> WORK REQUIRED
Quote, word for word, only the lines running from the line with "Adjust the system volume control" through the end of the listing. Leave out the pictures.

> EXERCISE DATA
——————
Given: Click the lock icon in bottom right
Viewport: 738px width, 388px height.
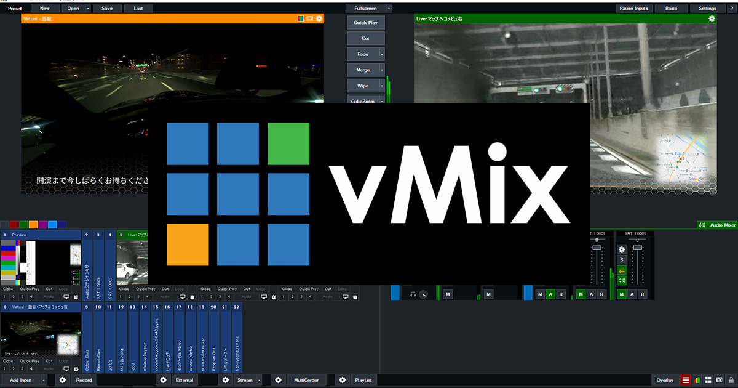Looking at the screenshot, I should [731, 381].
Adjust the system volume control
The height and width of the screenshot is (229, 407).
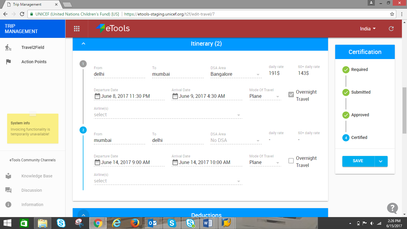pos(372,223)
——————
> RESULT OF THE TASK
Adjust the system volume control
The height and width of the screenshot is (229, 407).
pos(372,223)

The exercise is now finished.